### WORK TO BE COMPLETED
Reproduce the entries from the start through the line containing "What are the", renaming "envelope icon" to "letter icon" and changing nothing else.

### MATERIAL
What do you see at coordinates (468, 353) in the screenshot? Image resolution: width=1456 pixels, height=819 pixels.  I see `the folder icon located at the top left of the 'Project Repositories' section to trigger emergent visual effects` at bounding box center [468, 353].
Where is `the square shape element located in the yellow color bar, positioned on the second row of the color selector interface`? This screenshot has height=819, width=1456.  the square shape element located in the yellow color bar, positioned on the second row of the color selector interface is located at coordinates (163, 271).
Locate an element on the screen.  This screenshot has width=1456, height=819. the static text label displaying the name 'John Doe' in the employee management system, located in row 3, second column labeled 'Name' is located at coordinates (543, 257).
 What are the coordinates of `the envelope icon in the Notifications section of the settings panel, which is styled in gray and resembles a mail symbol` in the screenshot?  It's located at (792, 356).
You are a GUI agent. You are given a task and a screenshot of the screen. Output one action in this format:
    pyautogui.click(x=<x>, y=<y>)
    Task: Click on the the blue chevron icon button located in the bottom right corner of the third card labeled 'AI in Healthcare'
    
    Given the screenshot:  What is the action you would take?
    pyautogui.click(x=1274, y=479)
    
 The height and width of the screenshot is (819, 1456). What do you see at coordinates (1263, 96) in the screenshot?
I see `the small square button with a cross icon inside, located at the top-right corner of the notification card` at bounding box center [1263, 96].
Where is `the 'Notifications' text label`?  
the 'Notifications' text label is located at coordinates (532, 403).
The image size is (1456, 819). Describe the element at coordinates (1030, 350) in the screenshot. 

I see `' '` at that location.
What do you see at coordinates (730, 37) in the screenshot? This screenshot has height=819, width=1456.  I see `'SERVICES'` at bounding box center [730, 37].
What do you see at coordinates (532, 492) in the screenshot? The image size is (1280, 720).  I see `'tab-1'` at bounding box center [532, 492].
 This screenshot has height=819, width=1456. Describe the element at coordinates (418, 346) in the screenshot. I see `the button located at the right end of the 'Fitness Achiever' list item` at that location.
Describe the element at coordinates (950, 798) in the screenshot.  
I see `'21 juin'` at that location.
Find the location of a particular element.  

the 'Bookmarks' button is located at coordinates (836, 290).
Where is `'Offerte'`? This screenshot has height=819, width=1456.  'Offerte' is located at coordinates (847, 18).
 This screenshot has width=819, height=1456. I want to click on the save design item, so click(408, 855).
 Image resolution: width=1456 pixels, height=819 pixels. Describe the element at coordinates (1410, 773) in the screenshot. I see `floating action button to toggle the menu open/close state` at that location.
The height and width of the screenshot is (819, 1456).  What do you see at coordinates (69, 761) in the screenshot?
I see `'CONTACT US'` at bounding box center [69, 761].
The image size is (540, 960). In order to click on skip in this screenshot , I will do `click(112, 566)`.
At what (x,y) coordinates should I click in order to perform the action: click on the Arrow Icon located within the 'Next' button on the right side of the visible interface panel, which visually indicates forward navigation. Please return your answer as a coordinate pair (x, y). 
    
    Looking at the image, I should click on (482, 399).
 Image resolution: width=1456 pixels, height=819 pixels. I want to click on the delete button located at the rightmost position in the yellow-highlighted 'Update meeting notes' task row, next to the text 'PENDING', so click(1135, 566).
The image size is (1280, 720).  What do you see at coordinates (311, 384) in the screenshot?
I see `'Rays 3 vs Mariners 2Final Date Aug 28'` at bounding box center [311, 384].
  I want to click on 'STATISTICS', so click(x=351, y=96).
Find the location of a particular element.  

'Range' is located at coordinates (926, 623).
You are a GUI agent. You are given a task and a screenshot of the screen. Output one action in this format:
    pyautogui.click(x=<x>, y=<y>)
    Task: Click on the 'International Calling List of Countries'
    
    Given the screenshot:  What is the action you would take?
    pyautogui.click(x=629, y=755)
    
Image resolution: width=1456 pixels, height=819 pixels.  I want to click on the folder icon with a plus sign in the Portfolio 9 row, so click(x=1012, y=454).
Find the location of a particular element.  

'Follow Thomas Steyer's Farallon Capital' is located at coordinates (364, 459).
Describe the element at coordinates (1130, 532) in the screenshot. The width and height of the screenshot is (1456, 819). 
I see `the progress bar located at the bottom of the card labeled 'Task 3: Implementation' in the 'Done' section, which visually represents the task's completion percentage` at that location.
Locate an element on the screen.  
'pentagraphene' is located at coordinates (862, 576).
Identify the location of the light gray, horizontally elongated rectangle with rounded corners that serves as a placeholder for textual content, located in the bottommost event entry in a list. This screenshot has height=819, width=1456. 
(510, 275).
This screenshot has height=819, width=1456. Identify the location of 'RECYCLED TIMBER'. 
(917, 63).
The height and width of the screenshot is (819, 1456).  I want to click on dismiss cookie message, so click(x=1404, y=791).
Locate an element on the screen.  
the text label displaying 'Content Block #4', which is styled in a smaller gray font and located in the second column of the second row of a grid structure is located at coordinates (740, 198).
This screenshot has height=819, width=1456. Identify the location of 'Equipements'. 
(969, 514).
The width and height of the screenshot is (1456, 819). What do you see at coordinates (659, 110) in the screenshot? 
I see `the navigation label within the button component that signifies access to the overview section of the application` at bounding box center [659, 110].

### THE SOLUTION
What do you see at coordinates (468, 353) in the screenshot? Image resolution: width=1456 pixels, height=819 pixels.  I see `the folder icon located at the top left of the 'Project Repositories' section to trigger emergent visual effects` at bounding box center [468, 353].
Where is `the square shape element located in the yellow color bar, positioned on the second row of the color selector interface`? This screenshot has height=819, width=1456.  the square shape element located in the yellow color bar, positioned on the second row of the color selector interface is located at coordinates (163, 271).
Locate an element on the screen.  This screenshot has width=1456, height=819. the static text label displaying the name 'John Doe' in the employee management system, located in row 3, second column labeled 'Name' is located at coordinates (543, 257).
 What are the coordinates of `the letter icon in the Notifications section of the settings panel, which is styled in gray and resembles a mail symbol` in the screenshot?  It's located at (792, 356).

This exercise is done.